Zucchuni

Missy Chase Lapine says she came up with the Sneaky Chef cookbook series out of desperation. She advocates "hiding" nutritious foods in foods children love to get them to eat healthfully. (Courtesy of Missy Chase Lapine)

Editor's note: Some people love eating vegetables. Others do not. Children can be particularly obstinate. This is the first in a series of monthly articles featuring recipes and ideas for getting kids to eat more vegetables.



This is not an article about why you and your family should eat your vegetables.

This is an article about the pleasure of eating.

No one needs to convince you to eat vegetables. Even children know they should eat their veggies. Everyone knows veggies are nutritious and full of fiber.

But veggies also have flavor. And that often gets lost in dinnertime arguments about eating.

This is the first in a series of articles about eating vegetables. Each month we'll take a vegetable, usually one that's available that month from gardens and farmers markets, and present recipes that include or highlight that vegetable.

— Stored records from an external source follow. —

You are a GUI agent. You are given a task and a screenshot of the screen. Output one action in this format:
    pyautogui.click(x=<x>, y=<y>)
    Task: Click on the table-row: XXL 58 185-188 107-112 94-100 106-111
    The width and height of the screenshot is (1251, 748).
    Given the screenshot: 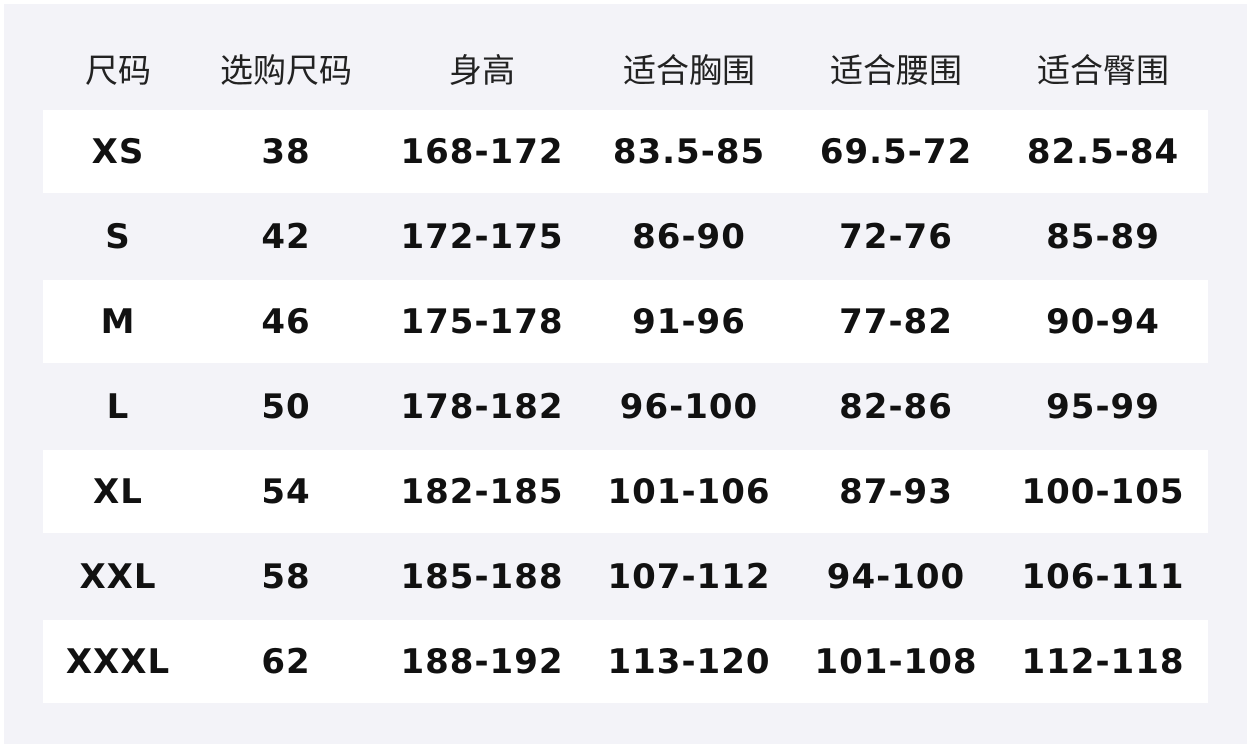 What is the action you would take?
    pyautogui.click(x=626, y=576)
     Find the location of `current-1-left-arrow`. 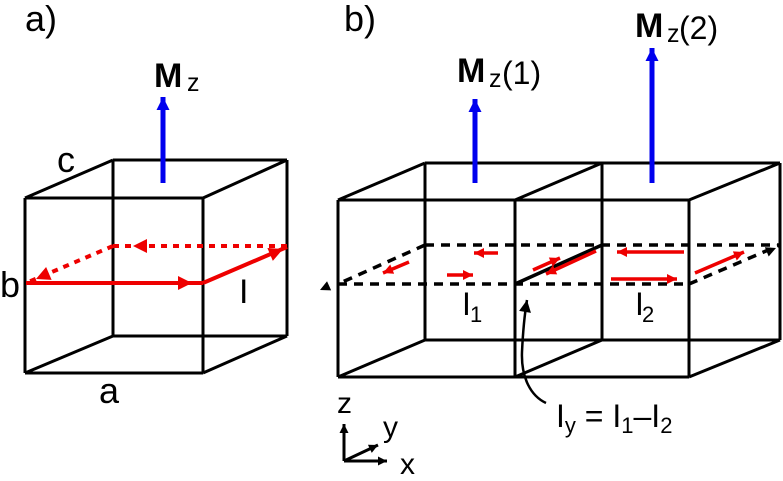

current-1-left-arrow is located at coordinates (396, 268).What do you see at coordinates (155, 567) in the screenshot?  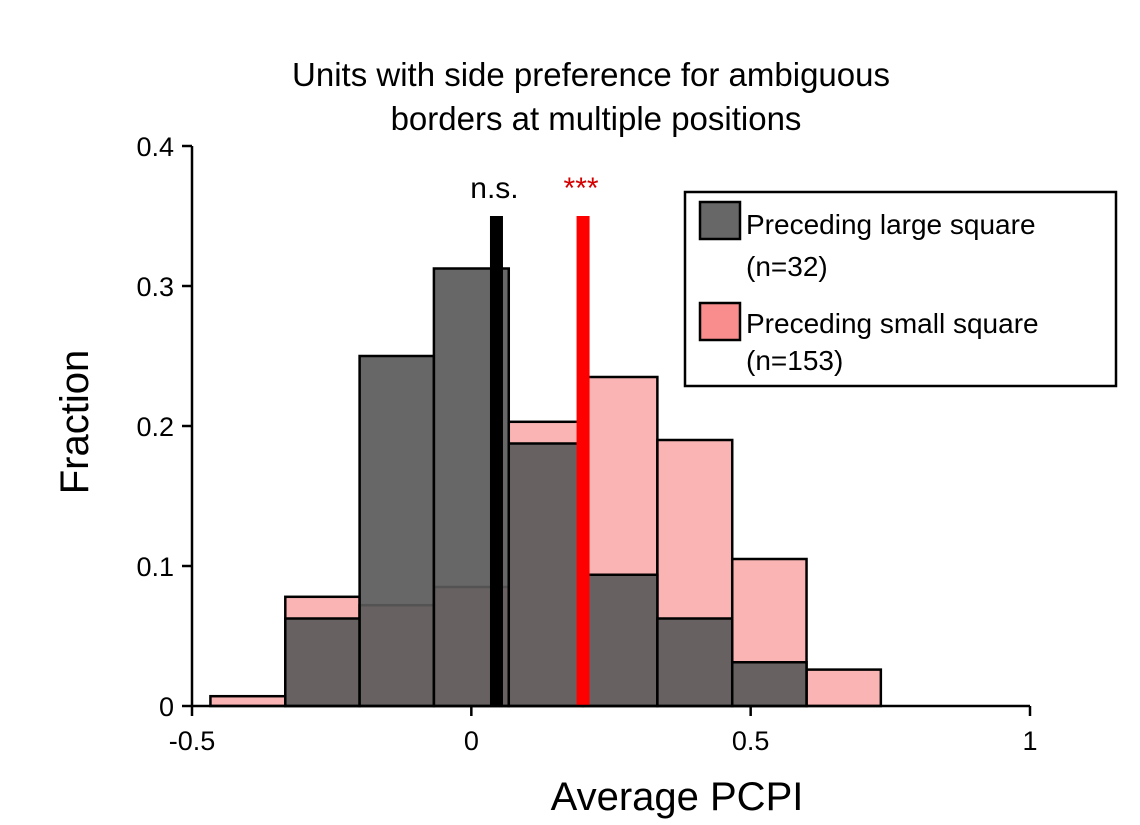 I see `y-tick-label: 0.1` at bounding box center [155, 567].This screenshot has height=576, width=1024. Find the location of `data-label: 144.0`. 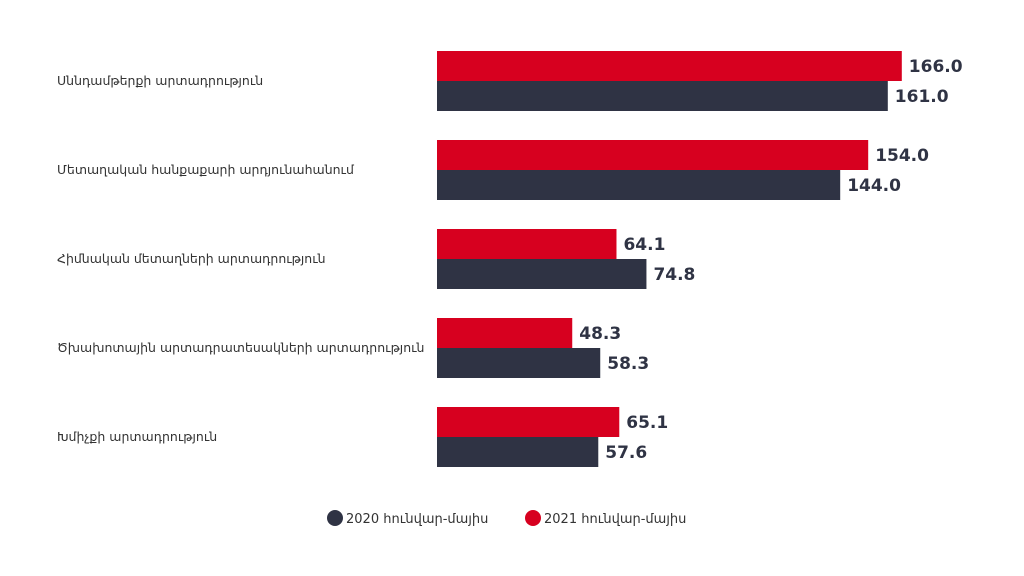

data-label: 144.0 is located at coordinates (874, 186).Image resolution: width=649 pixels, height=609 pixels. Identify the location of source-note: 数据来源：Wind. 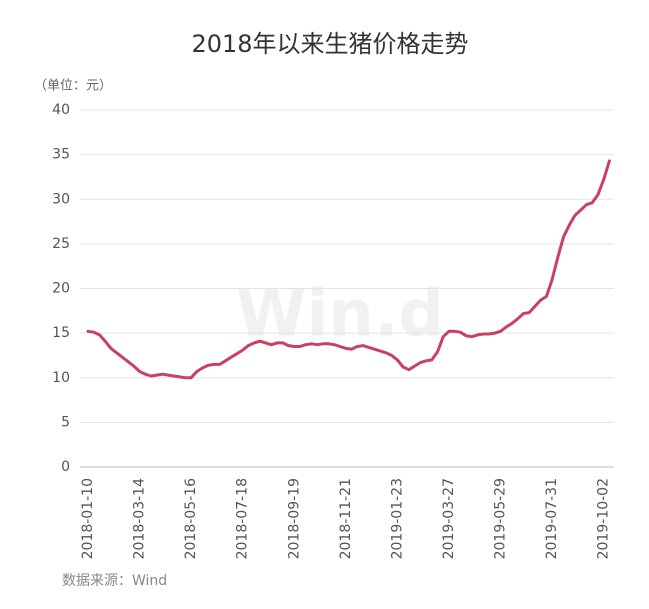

This month's vegetable is zucchini. This mild-flavored, green squash is hugely productive at this time of year. It's not a super-nutritious vegetable, but it is very low in sugar and fat and fairly high in fiber, vitamins cup and B6, riboflavin, potassium and manganese.

For a detailed analysis of zucchini's nutrition, an excellent resource is Self magazine's interactive nutrition website at  http://nutritiondata.self.com/facts/vegetables-and-vegetable-products/2639/2.



Expert advice: Let kids choose

So how do you get you kids to eat vegetables?

Ellyn Satter, a nationally recognized nutritionist for more than 40 years based in Wisconsin, is not a fan of hiding vegetables in children's food.

"You don't get children to eat vegetables. They do it for themselves," she wrote in an email. "I definitely do not endorse hiding vegetables in other food. That is trickery ... (and) children are not stupid."

Satter said the solution to disagreements over eating isn't about the food. It is about the feeding relationship, which involves a division of responsibilities. This is how feeding should work, she said: Parents provide food at a certain time and place, and kids decide whether they will eat and how much they will eat.

"If the vegetables are on the table once a week and the parents enjoy the vegetables, the kids get used to seeing the parents enjoy the vegetables, then they start to sneak up on it," Satter said in a phone interview. "In reality, children do this all the time. They get themselves ready for something, and then they do it."



Another view: Be sneaky

New York-based Missy Chase Lapine is author of the popular Sneaky Chef series of cook books. Many of her recipes incorporate pureed vegetables hidden in kid-friendly foods such as spaghetti sauce and brownies.

"First of all, my Sneaky Chef method gets kids to want to try vegetables outright," Lapine said by phone. "But I'm a real mom — just another mom in the trenches. I came up with these recipes out of desperation."

If your child simply refuses to try a vegetable he or she can see, Lapine said, try hiding it in familiar foods.

"You know we eat with our eyes first," she said. "Telltale chunks of carrot they can see. You've got to be more clever. Take that vegetable and put it in the food processor for 30 seconds. It tastes like any other ingredient in your chili or hamburger or whatever."